Primitive emotion. That is what one feels when watching the eye-popping spectacle Plic Ploc, the latest creation by Cirque Plume.
An emotion that doesn’t just take us back to our childhood (leave that to Disney), but back to our last remaining atoms of the noble savage within, freshly emerged from his cave, who explains the unknown by calling it magic.
Like Tim Burton with Ed Wood, or Quentin Tarantino with Kill Bill, who express such an absolute faith in the power of their art so that we proclaim, “this is true cinema”, Plic Ploc and its marvelous conductor, Bernard Kudlak make us jump out of our seats with an exclamation point over our smiles and proclaim, “this is true circus”. We feel like we are experiencing it for the first time…from that moment the emotion could not be anything but naked, instinctive, primitive, and once again, completely devoid of any intellectual parasitism. It is magic because it is beautiful, it is beautiful because it is magic, period. In the end, how does one explain the enchanting… should it even be attempted?
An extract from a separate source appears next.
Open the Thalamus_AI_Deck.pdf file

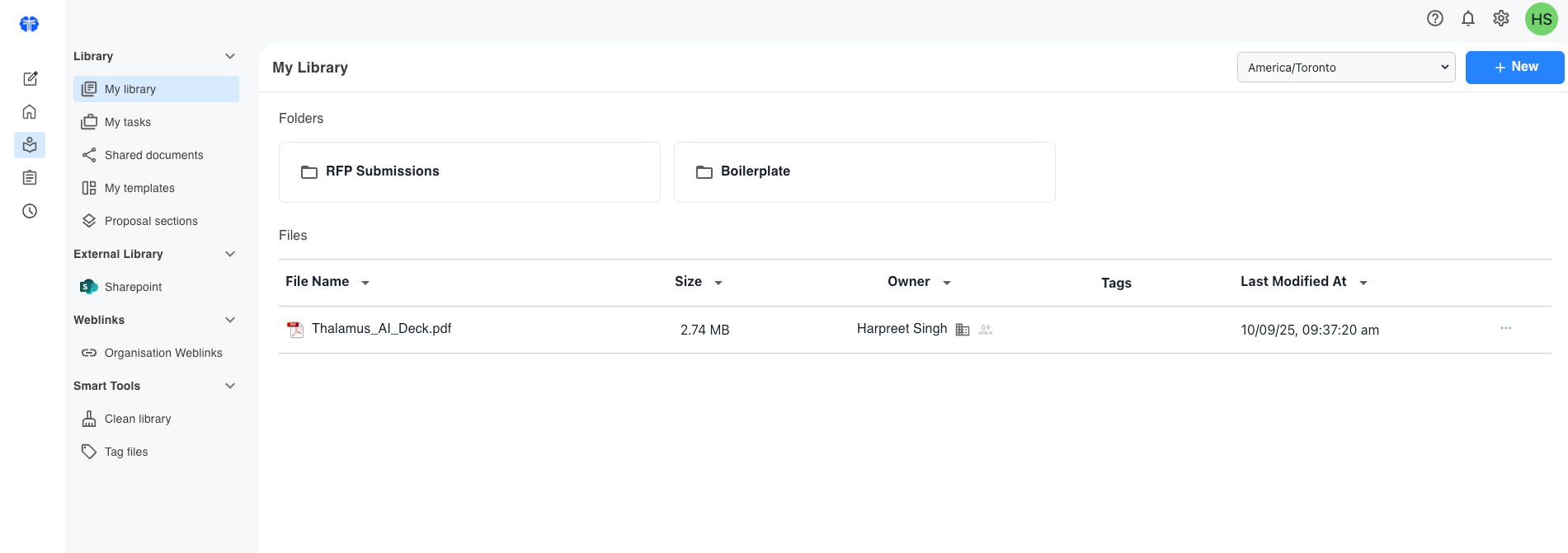click(381, 329)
In the beginning: a drop of water. A delicate pearl of liquid that does not hesitate to flood the circus imagination and leave us overflowing with enthusiasm. The acrobat/musicians of Cirque Plume work with the water, alive and almost mischievous, the way a poet works with words: exploring all of its facets, even those that don’t exist. Thus we admire them as they play pots and pans like a thunderstorm organ, tap dance in puddles of water, turn recalcitrant water jets into fireworks, paint a heart in a mirror of rain showers… When the H2O is not directly invited to the stage, it is from its image, a ball, a ring, a hose, an umbrella, a moment of dizziness, that invention arises.
For the finale, the artists assault a vast transparent plastic curtain like salmon running upriver with no hope of return, back to the source of their origins. The poetic reflection of this primitive emotion suddenly submerges us. When will we next quench our thirsty imagination in the sublime resurgence of its original purity?